The assistance provided by Sarah Choudhury, Kimberly Niezgoda and Teresa Wilson was most helpful in the completion of the manuscript. Kim's library research kept me supplied with the books that I needed. Terry and Sarah did an excellent job typing and preparing the manuscript for camera-ready copy. The skill, good humor and encouragement of all three lightened my work considerably. In addition, Sarah undertook the task of indexing as well as of seeing the project through to completion. I am immensely grateful to her for her excellent work.
Finally, there are a number of individuals who, through the years, directly or indirectly contributed a great deal to this book. Richard Lowenthal, who in his own life so successfully combined social and political involvement with intellectual concerns, has been an inspiration. Patricia Walker has helped me to find a voice without which it would have been impossible to write. The friendship and the shared conversations with Gary Bonham and Christine Paige have been important throughout this project. Issues of social equity and social justice, which form the background of this project, were first explored many years ago with Atul Kohli. Those times of shared concerns and mutual support I continue to cherish. Marina Gozze-Gucetic and Branislav Pujevic have for years provided me with my home in Belgrade. Jovan Radovanovic has been a friend and a colleague for a decade. Our long conversations have helped me to understand a great deal of the "Yugoslav" realities, perceptions and self-perceptions. In Zagreb, I can always count on a well-informed, intelligent and thoughtful perspective thanks to my friend and cousin Mario Weisser.

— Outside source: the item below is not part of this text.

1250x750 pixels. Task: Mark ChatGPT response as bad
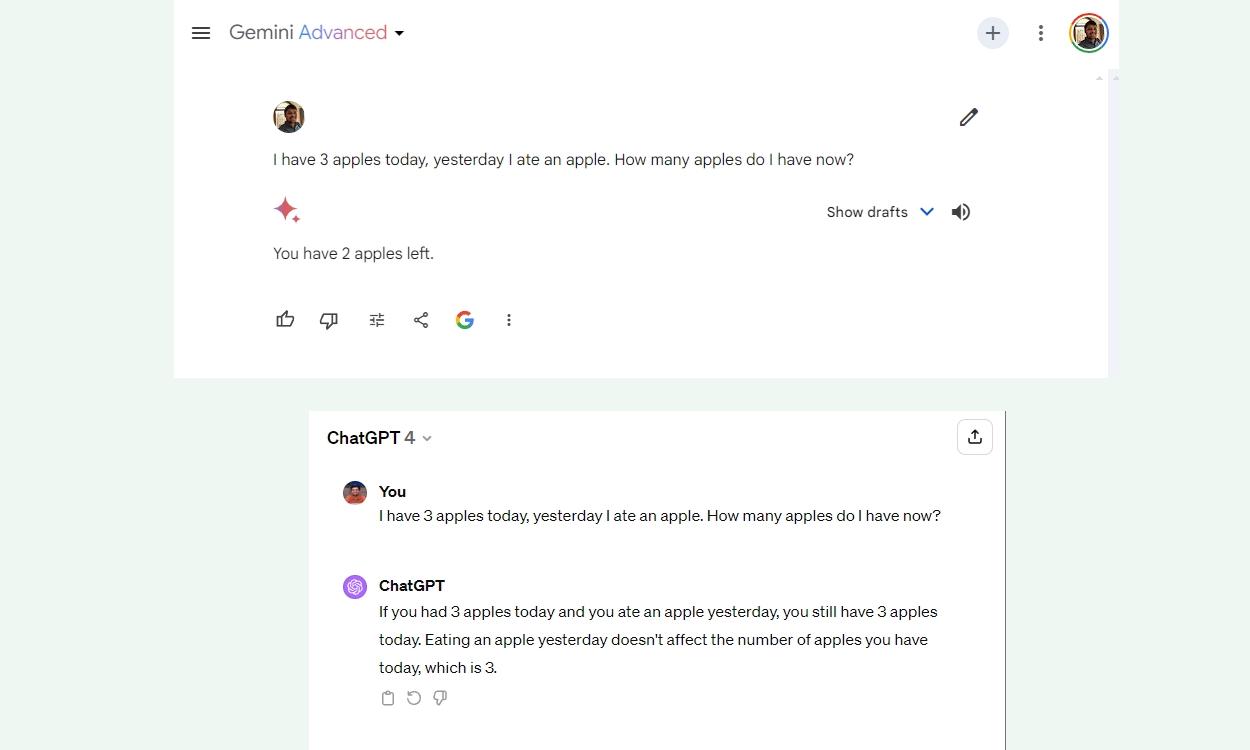tap(440, 698)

To the above-mentioned, this acknowledgment is a small expression of my gratitude.
Dijana Pletina
I feel compelled to begin by acknowledging that my interest in Yugoslav politics in general and in the politics of regional development in particular is not that of a supposedly neutral observer; nor is it a recent development based upon the savage war currently being waged on its soil. I was born in Zagreb. My experiences of the 1950s, filtered through the memory of childhood were, like those of most small children, shaped by the prism of family life. One Jaffa orange carefully wrapped in tissue paper, brought to my sister's birthday party as the present; certain friends coming to our house every few weeks for a bath; visiting our kumove perched on their heads, in the other carrying their town-shoes, meant market days and excitement if we too were going to buy piglets or sell a cow; a marker on the side of the road where a partisan had been killed by the ustase was the half-way point to a friend's house; a tin of orange marmalade, left-over from food packages dropped by Americans during the war, was the prize found in the pantry one cleaning day; and daily card games with my dear grandfather who, crushed by the helplessness of watching his once-prosperous flour mill nationalized then left empty to crumble before his eyes, would be briefly assuaged by a high-spirited and blissfully happy granddaughter.